Cette capacité est énorme quand ils jouent avec des allumettes à côté de la plus grande poudrière : les mosquées de Jérusalem. Depuis toujours, leur jackpot consisterait à faire sauter al-Aqsa (Mosquée de Jérusalem qui consitue le troisième lieu saint pour les Musulmans, après La Mecque et Médine ndlr). Mais même la réalisation d'un projet beaucoup moins ambitieux pourrait avoir des effets de tsunami planétaire. Des attentats "classiques" peuvent aussi déclencher une vague de violence. Les sociétés arabes et musulmanes sont très sensibles et s'enflamment avec une grande facilité comme nous avons pu le constater avec l’affaire des caricatures et celle des versets sataniques.  

Ces dernières semaines, un certain laxisme a été de nouveau reproché au gouvernement israélien. Ce dernier ferait preuve d'une certaine indulgence à l'égard de la violence des individus coupables de violence à l'égard des Palestiniens. Quelle est la part de réel dans cette position ?

Elle est vraie, mais avec des nuances. Des assassins et des terroristes juifs sont poursuivis et punis, mais ce n’est pas toujours le cas lorsqu'il s’agit de crimes et délits moins graves. Or, justement, la question centrale est celle du respect des institutions et de l’Etat de droit. Voilà le véritable défi lancé par les colons radicaux au gouvernement israélien : pour eux, celui-ci est leur bras armé et non un cadre à respecter par principe. Avec le temps, des générations d’Israéliens nés en Cisjordanie (deuxième ou troisième génération nées sur place) grandissent dans un environnement physique et culturel d’un "Etat dans l’Etat" où la vie n’est pas tout à fait pareille qu'à l’ouest, sur la côte.Ce phénomène encourage le développement des conditions de rupture chez certains. Contrairement à leurs grands-parents qui avant de s’installer en Cisjordanie à l’âge adulte vivaient dans des villes et villages religieusement et politiquement mixtes, ils vivent eux dans des environnements très, et peut être trop, homogènes.  

Le parti Otzma n'a pas réussi à passer le cap des 2% en 2013, ne recueillant que 9.000 voix. Lors des élections législatives de cette année aucun représentant du parti n'a présenté de liste. Quel est le poids électoral des ultra-nationalistes ?
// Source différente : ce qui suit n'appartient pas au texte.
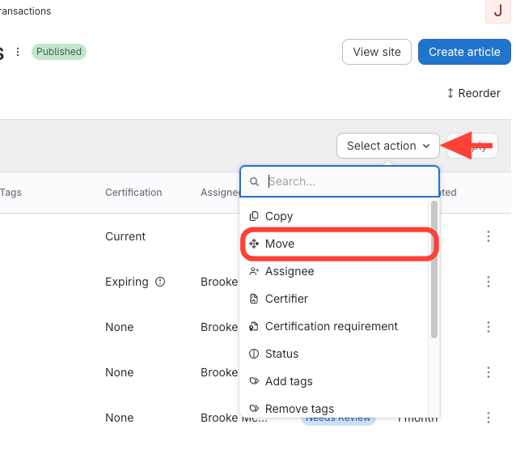Click the Add tags icon in the dropdown

254,381
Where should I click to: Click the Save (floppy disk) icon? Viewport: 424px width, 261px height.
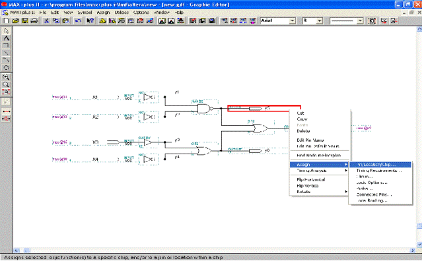[x=25, y=21]
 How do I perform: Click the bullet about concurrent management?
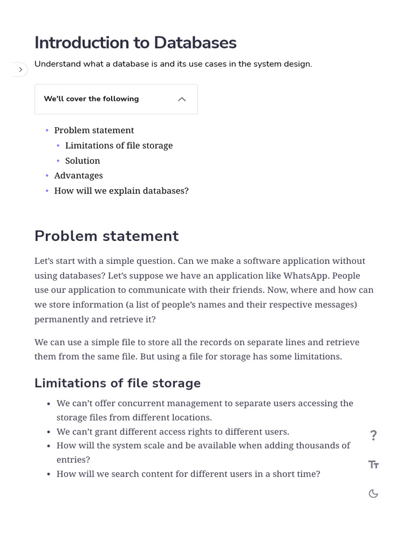tap(204, 410)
Il faut raisonner en cercle concentrique. Ceux qui pensent qu’in fine la religion doit avoir le dernier mot sur des questions aussi bien d'ordre politique que purement théologique (comme le Shabat ou la cacherout) sont les plus nombreux, même s’il est difficile d’estimer leur nombre exact.  Plusieurs milliers ? Quelques dizaines de milliers ?
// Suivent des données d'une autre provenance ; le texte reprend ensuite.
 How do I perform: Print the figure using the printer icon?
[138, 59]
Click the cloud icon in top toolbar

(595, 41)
Ensuite on observe une espèce de "cascade de la radicalisation" qui aboutit à plusieurs dizaines de personnes susceptibles de passer à l’acte, de tuer, voire de déclencher l’apocalypse. L’expérience du retrait de la bande de Gaza a démontré qu’au moment de l’évacuation les plus radicaux n’ont opposé qu’une résistance passive, c’est-à-dire qu’ils ont choisi de ne pas rompre avec la légitimité issue des urnes et appuyée sur l’Etat de droit et ses institutions. Mais c’était il y a dix ans.